2 Il prolungamento della durata della vita ha determinato un notevole incremento delle malattie cronico-degenerative, che si accompagnano all’aumento delle polipatologie che per molti anziani si traducono nella incapacità di eseguire le attività comuni della vita quotidiana. Fenomeni, questi ultimi, che hanno condotto a un progressivo aumento del numero delle persone anziane dipendenti, vale a dire di coloro che, a causa di patologie fisiche e psichiche, di diversa natura e intensità, si trovano in condizioni di autonomia limitata e sono costrette a ricorrere all’aiuto di un’altra persona per compiere gli atti ordinari della vita quotidiana.
3 Regis Debray, uno fra i più noti intellettuali europei, in un provocatorio pamphlet dal titolo “Fare a meno dei vecchi”, dispiega tutta la sua immaginazione letteraria per coniare termini svalutativi degli anziani dipendenti: “corpi disgustanti”, “anziani a rischio”, “bipedi senza forti desideri”, “umani avariati”, “vecchiacci post-moderni”. Termini che definiscono lapidariamente l’immagine sociale più diffusa della persona anziana dipendente nella società: quella di un“ disgraziato degno di pietà, che è sempre stato un peso, e che oggi è divenuto anche un’oscenità” (Debray,2005).

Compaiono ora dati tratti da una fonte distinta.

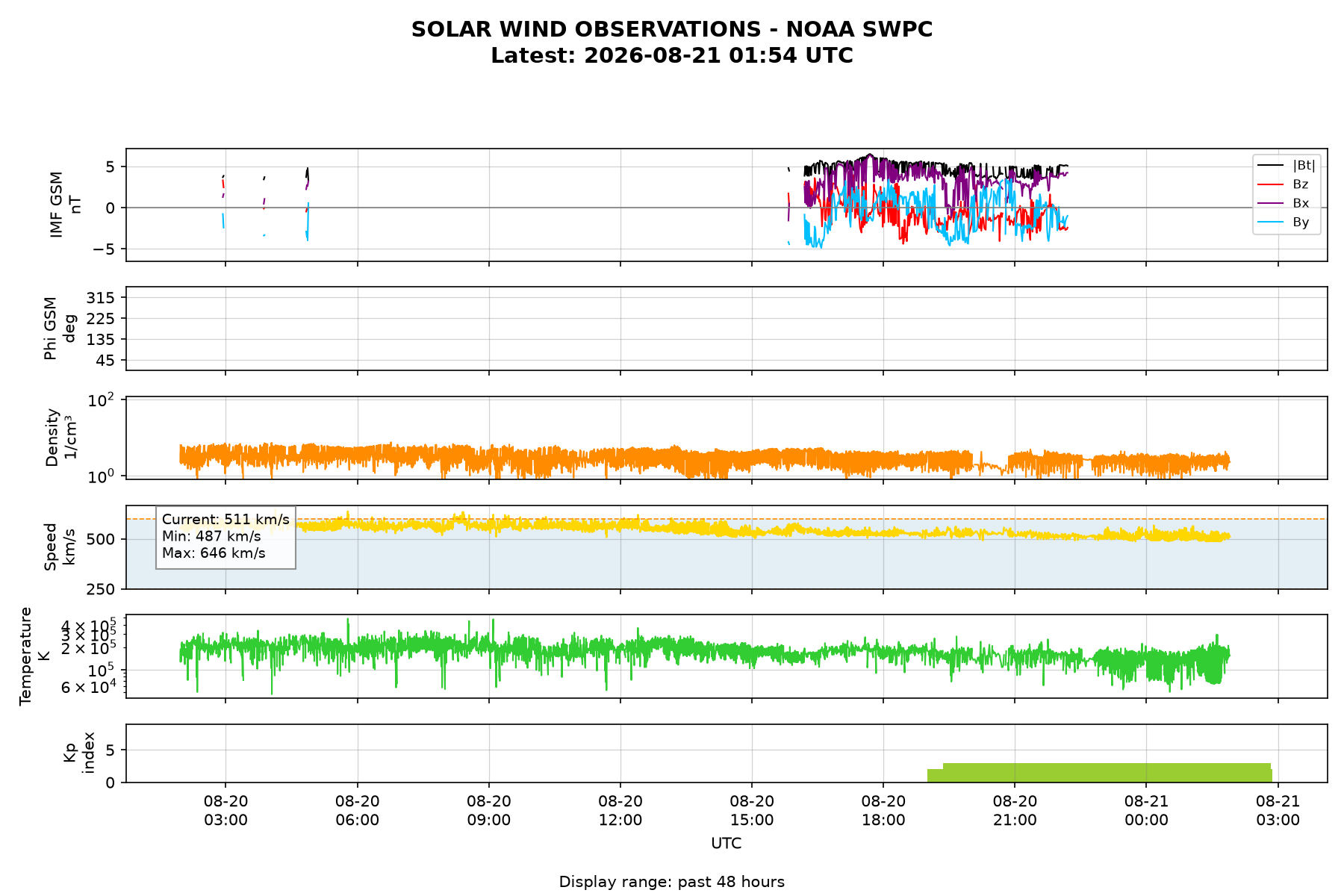Click the Latest timestamp subtitle

672,56
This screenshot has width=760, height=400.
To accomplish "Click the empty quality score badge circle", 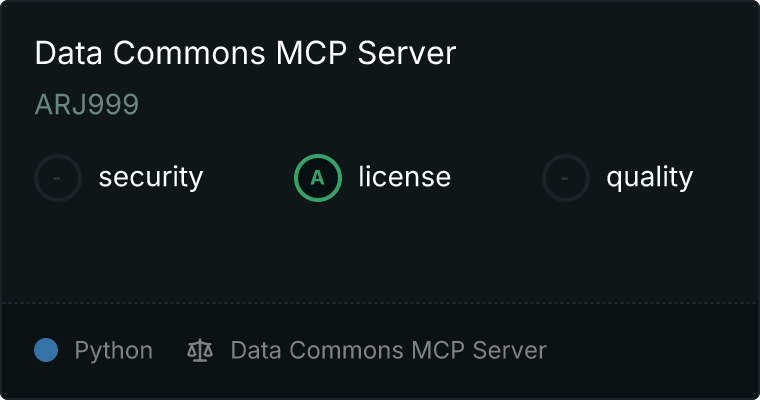I will tap(566, 178).
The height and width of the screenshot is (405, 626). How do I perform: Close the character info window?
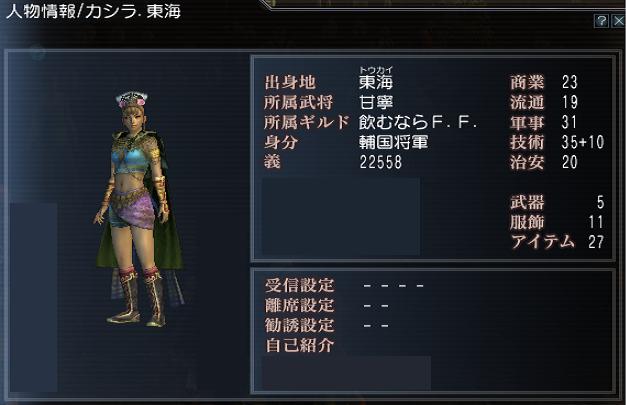click(x=618, y=21)
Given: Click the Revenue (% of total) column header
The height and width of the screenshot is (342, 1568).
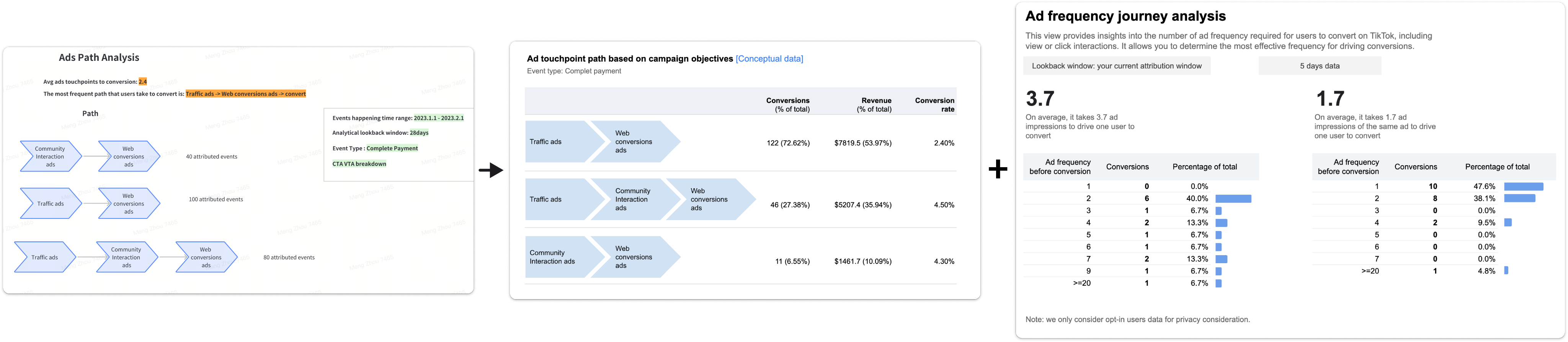Looking at the screenshot, I should (x=874, y=105).
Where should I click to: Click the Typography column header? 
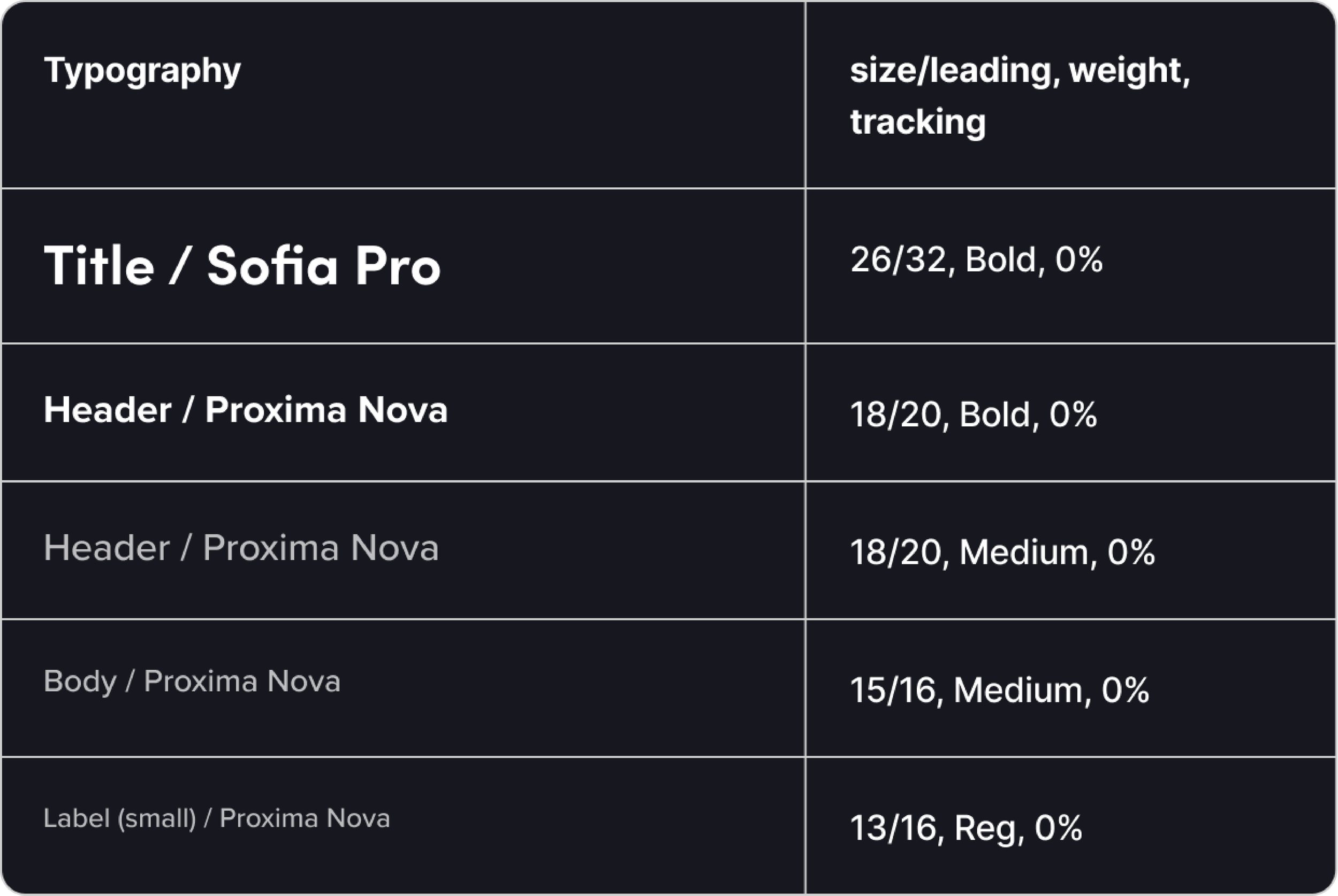142,71
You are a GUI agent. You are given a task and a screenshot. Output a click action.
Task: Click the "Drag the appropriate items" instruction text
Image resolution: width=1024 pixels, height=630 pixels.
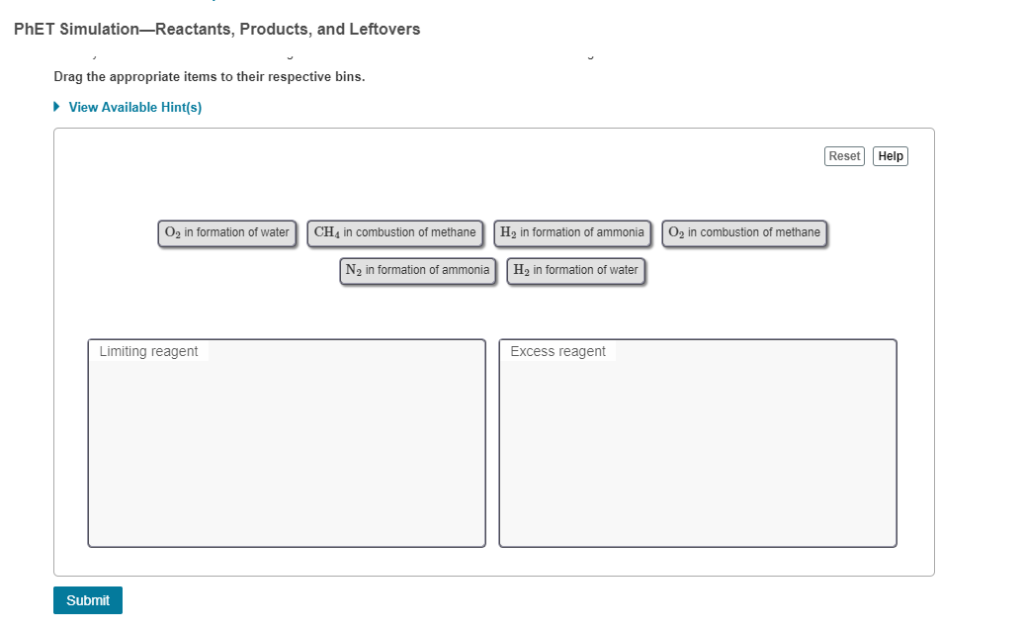210,76
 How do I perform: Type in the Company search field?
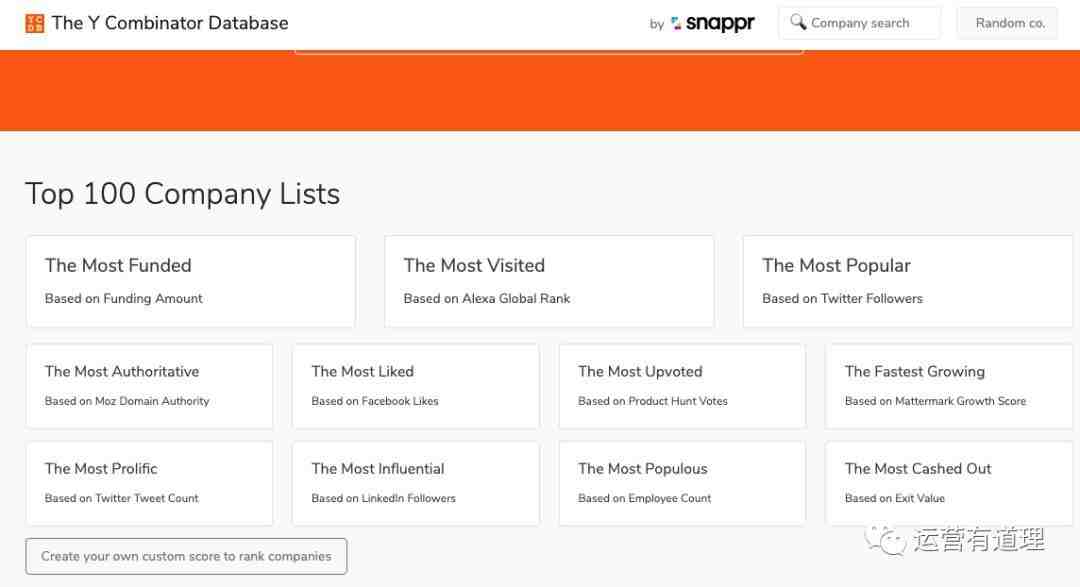(870, 23)
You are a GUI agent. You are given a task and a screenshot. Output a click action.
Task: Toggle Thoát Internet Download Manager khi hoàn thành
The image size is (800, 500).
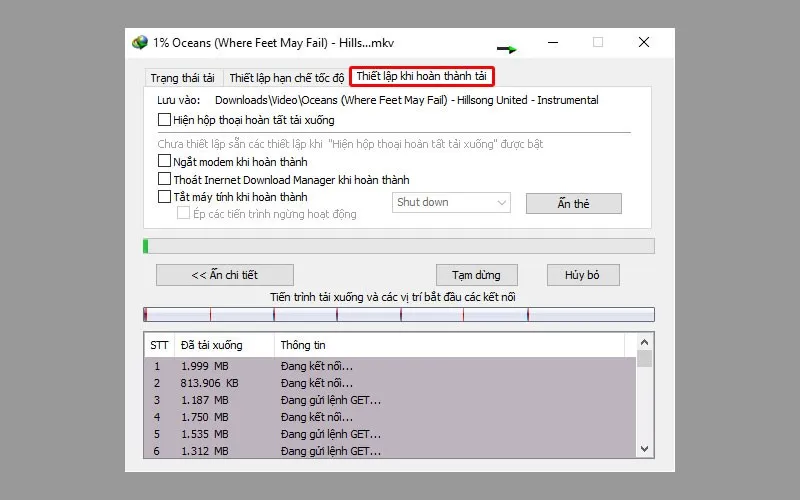[165, 179]
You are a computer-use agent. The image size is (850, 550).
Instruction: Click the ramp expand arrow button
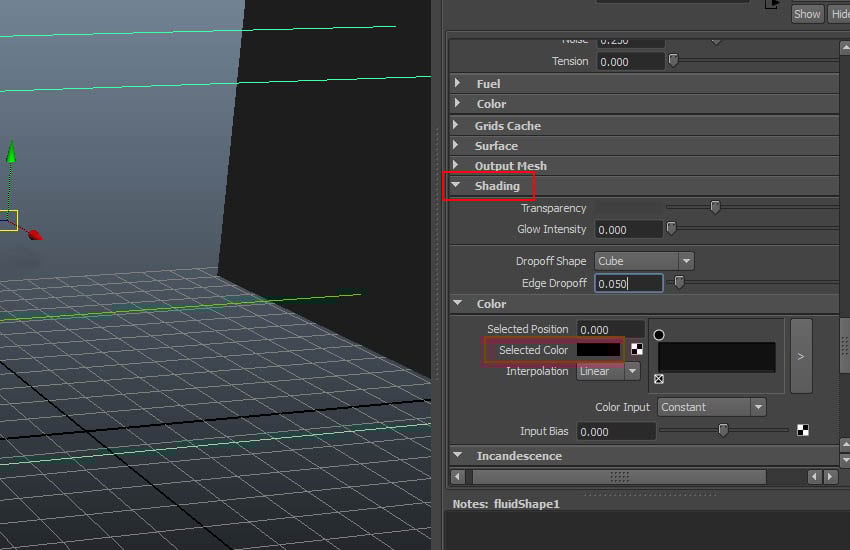tap(800, 356)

4 La parola paradigma, dal greco “paradeigma”, vuol dire modello, esempio, in particolare parlando di cose astratte. Essa è entrata nel vocabolario dell’epistemologia come un insieme coerente e articolato di teorie, metodi e procedimenti, che in una determinata fase storica dominano all’interno di una comunità scientifica. “Se, come sostiene Bernard Ennuyer, autore di un ampio e approfondito studio del concetto di dipendenza– utilizziamo la parola paradigma, a proposito del vocabolo dipendenza, è per fare riferimento a un “modello” e a una “teoria” dominanti in una comunità medico-geriatrica nascente, che agli inizi degli anni 80, vuol farsi riconoscere come scientifica” (Ennuyer,2004).
5 Nel 2007, “Anno europeo dell’uguaglianza delle opportunità per tutti”, AGE, la Piattaforma europea delle persone anziane, organismo che raggruppa una rete europea di associazioni di persone anziane con più di 22 milioni di iscritti, ha diffuso un documento con cui invita i governi ad adeguare la loro legislazione alle molteplici esigenze di una popolazione caratterizzata da un sempre più forte invecchiamento. “La molteplicità delle identità degli individui – si legge nel documento – è riconosciuta da molto tempo ma il quadro giuridico e politico non si è ancora totalmente adattato a questa diversità”. Le persone anziane, come tutti gli altri individui della società, desiderano essere socialmente riconosciute attraverso una molteplicità di identità, di cui l’età è spesso un’identità debole. Tenuto conto delle identità multiple di ciascun individuo e della diversità crescente delle società europee, è indispensabile che i decisori delle politiche sociali adottino un approccio che riconosca questa molteplicità così come l’importanza delle singole identità, soprattutto per ciò che riguarda le persone anziane (AGE – La plate-forme européen del persones agées,2007).